The members of Psymon Spine grew up in the ’00s and ’10s with a deep appreciation and love for the art of the remix. And after the release of their sophomore album, the band found themselves craving longer, even more dance-floor friendly versions of the album’s material. The band recruited a handful of producers and electronic music acts including Love Injection, Dar Disku, Each Other, Safer, Bucky Boudreau and Psymon Spine’s Brother Michael to remix material from the album. 

Charismatic Mutations, the remix album of last year’s Charismatic Megafauna, is slated for an April 1, 2022 release through the band’s label home Northern Spy Records.

Last month, Hot Chip‘s Joe Goddard tackled “Milk” feat. Barrie. Goddard’s remix retained Barrie’s coquettish and ethereally cooed vocals but placed them within a euphoric Balearic house-like production centered around skittering beats, glistening synth arpeggios and cosmic space effects. “This remix was very natural and very joyful for me,” Goddard explained. ” I did it in lockdown so I felt a sense of freedom and playfulness that was really nice and actually, in retrospect, very unique.  I love the vocals on this song, so I placed them at the forefront, and I tried to sonically make the mix one that was balearic and satisfying.  Macrodosing.”
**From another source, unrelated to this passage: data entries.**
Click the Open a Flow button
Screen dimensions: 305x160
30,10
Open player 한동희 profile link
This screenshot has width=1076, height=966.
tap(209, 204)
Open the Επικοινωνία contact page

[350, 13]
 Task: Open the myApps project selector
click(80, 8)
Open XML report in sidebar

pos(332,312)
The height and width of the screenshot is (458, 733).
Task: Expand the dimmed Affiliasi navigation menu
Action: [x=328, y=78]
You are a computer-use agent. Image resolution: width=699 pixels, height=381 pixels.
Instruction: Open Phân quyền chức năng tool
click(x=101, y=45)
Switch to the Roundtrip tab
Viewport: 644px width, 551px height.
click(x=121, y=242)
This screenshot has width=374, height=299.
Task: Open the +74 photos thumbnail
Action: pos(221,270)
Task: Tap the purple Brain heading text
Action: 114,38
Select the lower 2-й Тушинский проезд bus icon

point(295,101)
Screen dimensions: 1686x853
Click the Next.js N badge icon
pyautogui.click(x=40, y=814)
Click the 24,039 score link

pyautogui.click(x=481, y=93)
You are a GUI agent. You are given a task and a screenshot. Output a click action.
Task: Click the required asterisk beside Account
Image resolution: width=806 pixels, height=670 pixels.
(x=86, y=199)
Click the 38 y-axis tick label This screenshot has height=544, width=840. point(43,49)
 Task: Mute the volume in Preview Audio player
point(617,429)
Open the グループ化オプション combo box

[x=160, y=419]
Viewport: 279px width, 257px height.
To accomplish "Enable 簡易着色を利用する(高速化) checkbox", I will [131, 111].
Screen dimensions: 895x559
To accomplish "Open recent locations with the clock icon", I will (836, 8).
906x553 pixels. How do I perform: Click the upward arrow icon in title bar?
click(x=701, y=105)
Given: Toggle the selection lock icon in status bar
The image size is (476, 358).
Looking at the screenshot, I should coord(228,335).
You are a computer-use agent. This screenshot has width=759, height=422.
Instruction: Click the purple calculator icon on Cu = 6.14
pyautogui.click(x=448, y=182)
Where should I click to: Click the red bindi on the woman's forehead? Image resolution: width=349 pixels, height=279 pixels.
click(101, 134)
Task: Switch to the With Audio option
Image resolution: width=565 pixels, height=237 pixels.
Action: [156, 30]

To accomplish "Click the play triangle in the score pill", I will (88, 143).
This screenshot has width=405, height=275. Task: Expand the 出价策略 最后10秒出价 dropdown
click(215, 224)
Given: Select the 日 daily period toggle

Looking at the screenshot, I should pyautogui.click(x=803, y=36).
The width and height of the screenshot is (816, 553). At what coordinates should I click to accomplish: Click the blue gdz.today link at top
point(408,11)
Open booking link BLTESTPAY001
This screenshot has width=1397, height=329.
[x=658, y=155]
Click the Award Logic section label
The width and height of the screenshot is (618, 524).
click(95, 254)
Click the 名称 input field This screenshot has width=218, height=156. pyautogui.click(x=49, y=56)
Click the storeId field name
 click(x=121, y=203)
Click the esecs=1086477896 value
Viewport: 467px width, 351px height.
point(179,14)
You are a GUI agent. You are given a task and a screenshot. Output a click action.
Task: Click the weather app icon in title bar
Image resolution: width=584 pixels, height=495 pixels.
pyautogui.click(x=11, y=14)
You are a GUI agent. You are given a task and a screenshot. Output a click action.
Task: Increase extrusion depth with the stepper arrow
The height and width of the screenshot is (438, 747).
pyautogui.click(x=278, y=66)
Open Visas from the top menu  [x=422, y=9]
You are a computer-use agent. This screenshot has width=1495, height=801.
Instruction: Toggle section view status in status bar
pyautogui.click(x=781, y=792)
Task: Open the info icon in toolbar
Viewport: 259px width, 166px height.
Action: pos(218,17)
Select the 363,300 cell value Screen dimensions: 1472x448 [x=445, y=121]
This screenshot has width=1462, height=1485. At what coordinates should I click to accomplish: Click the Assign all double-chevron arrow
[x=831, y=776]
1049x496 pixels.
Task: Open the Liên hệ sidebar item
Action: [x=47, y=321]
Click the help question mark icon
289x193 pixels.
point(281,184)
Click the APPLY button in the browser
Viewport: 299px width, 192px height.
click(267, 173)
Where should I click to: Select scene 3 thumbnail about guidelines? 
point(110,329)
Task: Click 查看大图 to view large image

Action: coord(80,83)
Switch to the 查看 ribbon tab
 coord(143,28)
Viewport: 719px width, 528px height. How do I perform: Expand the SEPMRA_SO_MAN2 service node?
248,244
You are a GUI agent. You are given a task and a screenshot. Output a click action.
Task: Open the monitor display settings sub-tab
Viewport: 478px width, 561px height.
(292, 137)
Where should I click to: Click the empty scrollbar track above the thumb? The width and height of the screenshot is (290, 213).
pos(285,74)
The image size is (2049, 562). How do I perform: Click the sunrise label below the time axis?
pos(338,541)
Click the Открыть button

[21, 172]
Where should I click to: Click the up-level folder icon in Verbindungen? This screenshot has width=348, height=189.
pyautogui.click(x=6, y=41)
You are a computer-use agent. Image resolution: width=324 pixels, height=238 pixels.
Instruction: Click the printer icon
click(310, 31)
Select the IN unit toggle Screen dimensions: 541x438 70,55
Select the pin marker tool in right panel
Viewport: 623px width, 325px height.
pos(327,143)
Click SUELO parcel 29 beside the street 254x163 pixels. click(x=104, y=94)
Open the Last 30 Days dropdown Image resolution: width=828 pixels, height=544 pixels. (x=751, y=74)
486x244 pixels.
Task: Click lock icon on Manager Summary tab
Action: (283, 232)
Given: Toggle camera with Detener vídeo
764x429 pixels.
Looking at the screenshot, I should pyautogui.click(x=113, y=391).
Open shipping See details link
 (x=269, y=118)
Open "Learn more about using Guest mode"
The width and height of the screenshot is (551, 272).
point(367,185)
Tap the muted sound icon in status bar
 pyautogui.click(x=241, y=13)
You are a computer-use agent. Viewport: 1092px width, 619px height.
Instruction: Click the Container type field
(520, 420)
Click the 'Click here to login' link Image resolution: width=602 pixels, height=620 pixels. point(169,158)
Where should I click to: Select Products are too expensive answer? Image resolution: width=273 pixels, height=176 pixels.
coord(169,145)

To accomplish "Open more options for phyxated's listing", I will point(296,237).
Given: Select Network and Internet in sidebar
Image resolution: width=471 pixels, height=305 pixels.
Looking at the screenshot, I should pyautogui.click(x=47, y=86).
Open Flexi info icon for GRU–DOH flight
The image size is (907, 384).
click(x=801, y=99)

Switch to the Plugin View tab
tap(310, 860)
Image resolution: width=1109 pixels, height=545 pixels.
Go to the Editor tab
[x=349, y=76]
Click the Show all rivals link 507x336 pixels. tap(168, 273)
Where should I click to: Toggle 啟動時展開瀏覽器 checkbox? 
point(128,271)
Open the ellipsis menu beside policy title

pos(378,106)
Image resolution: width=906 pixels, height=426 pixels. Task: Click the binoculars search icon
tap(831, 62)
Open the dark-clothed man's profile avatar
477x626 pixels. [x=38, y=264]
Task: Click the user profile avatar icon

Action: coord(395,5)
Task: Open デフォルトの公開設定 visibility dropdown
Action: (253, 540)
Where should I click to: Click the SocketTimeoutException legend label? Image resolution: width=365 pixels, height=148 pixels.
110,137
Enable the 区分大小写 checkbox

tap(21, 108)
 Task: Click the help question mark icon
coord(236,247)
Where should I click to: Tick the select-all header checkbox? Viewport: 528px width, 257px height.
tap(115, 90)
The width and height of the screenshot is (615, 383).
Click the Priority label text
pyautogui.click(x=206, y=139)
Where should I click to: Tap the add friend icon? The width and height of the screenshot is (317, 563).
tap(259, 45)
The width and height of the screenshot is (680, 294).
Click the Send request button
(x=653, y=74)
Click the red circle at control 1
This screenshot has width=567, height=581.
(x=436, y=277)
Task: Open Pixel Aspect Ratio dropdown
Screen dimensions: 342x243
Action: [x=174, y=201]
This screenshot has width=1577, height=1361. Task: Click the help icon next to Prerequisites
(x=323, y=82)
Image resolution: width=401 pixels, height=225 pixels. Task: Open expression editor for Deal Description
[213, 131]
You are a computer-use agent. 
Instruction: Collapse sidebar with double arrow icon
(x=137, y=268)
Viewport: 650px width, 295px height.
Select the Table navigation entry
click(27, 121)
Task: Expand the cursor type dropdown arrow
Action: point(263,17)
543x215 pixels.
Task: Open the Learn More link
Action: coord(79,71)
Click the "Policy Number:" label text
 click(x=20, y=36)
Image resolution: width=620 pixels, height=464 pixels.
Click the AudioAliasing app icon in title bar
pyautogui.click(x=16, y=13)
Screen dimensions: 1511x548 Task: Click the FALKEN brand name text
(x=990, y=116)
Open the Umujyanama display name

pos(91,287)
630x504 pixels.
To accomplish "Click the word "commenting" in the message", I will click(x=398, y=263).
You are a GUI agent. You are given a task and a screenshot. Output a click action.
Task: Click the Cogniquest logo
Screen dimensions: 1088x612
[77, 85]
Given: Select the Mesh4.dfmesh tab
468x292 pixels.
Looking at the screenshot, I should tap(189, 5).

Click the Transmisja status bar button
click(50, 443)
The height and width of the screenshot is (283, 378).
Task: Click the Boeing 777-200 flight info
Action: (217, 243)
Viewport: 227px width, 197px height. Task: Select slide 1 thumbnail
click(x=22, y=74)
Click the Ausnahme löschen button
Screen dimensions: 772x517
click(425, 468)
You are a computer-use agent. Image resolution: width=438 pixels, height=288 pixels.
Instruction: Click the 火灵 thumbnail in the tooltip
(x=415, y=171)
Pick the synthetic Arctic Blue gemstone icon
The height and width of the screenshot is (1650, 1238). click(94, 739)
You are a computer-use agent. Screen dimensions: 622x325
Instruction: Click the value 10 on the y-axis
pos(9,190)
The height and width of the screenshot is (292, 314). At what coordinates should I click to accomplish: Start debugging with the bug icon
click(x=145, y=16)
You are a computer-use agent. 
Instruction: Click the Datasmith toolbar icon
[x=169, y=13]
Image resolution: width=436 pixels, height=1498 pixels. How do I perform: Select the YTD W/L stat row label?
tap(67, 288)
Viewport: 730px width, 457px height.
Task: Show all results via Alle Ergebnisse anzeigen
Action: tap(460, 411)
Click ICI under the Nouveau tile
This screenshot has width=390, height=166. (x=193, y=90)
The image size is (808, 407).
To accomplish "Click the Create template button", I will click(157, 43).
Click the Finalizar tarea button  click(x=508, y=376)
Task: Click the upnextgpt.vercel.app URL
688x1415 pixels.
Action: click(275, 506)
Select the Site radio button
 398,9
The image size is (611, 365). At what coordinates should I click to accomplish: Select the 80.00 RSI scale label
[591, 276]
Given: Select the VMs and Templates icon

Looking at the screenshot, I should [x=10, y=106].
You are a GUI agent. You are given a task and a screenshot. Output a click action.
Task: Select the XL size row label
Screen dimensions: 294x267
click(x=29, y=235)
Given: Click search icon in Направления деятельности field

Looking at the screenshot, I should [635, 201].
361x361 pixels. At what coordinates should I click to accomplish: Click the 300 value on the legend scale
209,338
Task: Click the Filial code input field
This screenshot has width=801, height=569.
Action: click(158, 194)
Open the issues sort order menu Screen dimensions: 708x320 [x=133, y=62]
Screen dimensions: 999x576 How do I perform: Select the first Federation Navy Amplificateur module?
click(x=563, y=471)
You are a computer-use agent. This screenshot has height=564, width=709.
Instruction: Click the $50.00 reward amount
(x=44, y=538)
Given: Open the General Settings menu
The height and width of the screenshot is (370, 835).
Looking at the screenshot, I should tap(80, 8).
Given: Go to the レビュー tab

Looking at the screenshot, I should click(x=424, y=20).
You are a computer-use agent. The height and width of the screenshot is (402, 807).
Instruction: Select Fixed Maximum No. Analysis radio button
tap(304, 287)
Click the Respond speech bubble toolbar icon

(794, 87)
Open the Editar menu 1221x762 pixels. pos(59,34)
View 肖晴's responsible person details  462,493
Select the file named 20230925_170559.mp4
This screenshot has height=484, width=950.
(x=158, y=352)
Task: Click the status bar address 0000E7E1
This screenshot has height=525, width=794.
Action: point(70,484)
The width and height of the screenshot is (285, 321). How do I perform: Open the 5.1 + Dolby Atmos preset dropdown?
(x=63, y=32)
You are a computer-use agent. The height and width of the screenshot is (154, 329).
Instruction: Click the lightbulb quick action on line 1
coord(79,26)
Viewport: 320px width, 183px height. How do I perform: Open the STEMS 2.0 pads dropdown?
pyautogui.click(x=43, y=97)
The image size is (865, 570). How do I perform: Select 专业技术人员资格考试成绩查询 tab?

Charismatic Mutations second and latest single sees Love Injection tackling the funky, dance punk bop “Jumprope.” Clocking in at an expansive seven-and-a-half minutes, the Love Injection remix is a seemingly LCD Soundsystem-like instrumental take that retains the propulsive bass line of the original and pairs it with skittering beats, glistening synth arpeggios, congo-led percussion, a relentless motorik groove and chopped up vocal samples.

“‘Jumprope’ immediately takes us back to the early 2000s and the sound that would be synonymous with the kids in Downtown Manhattan and Williamsburg, Brooklyn,” Love Injection explains. “It was the reintroduction of dance music to punk, pioneered by the likes of Suicide and Was (Not Was), but was immortalized in a new way by DFA (both the production duo and the label) in some of their earliest releases.” 

“There was one particular remix that we know, love, and have had special moments with on the dancefloor at the late David Mancuso’s Loft parties that became the guiding light for our reinterpretation. We very intentionally set out to reimagine ‘Jumprope’ in the spirit of that moment, rewriting the bassline and bringing in new synth elements. The Loft memory greatly influenced the remix’s arrangement and gave it its name.”